* Excerpted passage:
The COVID-19 pandemic has had a sudden and significant impact on many industries worldwide. From reduced revenues to increased unemployment, many businesses have had to adjust organizational operations to better soften the blow of the pandemic.
The arts industry, in particular, had to adjust its practices and methods to deal with the ongoing public health crisis. Here are some of the many ways COVID-19 has affected the arts industry:
1. Impact On Freelance Artists
One way the global pandemic has shaken the arts industry is by landing a huge blow on freelance, self-employed, and small-scale creatives. The social distancing mandate to stop the spread of COVID-19 has affected a wide range of autograph dealers
, street artists, private innovators, and many other people who use and create art in different ways. One of such ways is a drastic reduction in the sales of creative pieces. This is predominantly because many art lovers are aware that they need to protect themselves from the disease that's out there and have taken some precautions, particularly by increasing social distancing.

* What to produce: Reproduce the stretch of the article on COVID-19 and the arts industry from "The COVID-19 pandemic" through "of the pandemic.". The data that comes next is separate material, unrelated to the article.

* Data below:
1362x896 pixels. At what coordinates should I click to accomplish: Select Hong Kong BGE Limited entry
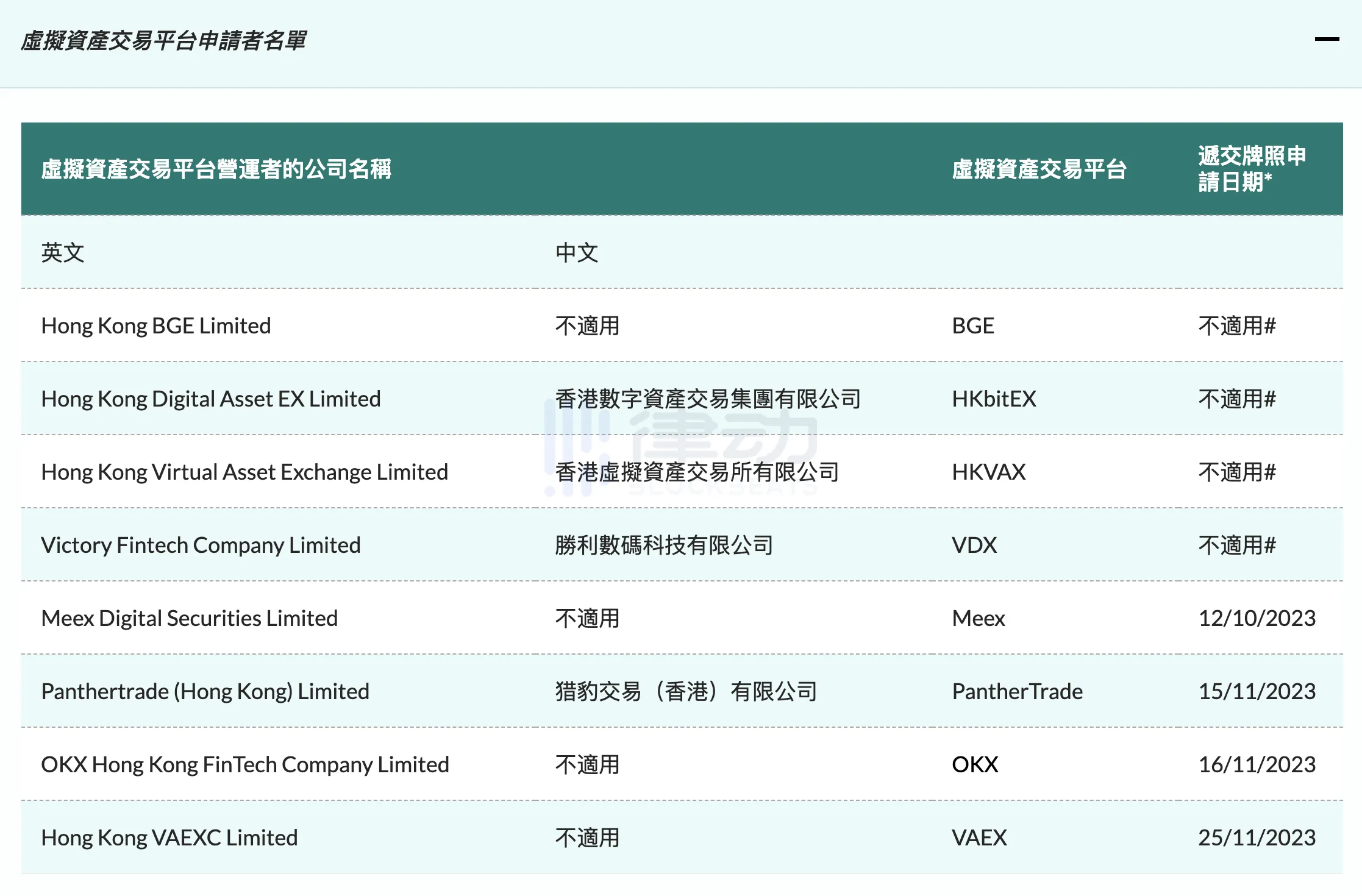(156, 326)
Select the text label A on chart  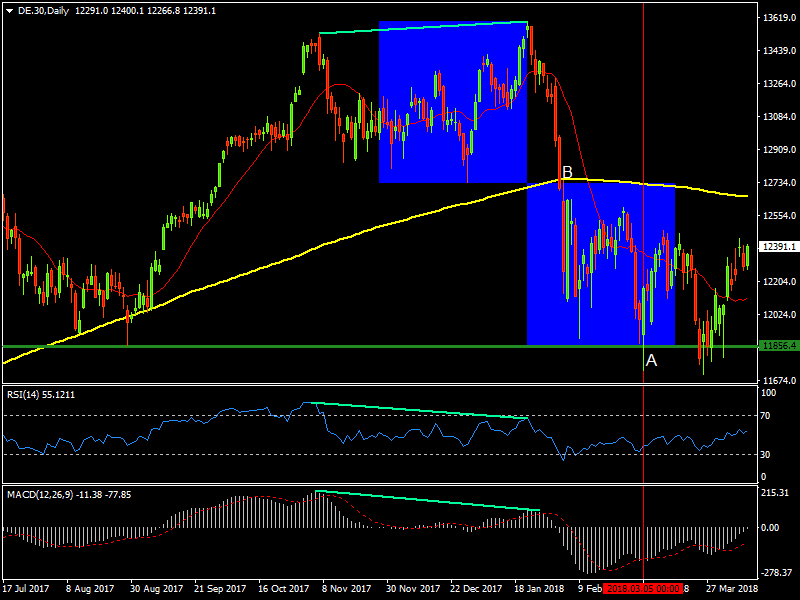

* Task solution:
The COVID-19 pandemic has had a sudden and significant impact on many industries worldwide. From reduced revenues to increased unemployment, many businesses have had to adjust organizational operations to better soften the blow of the pandemic.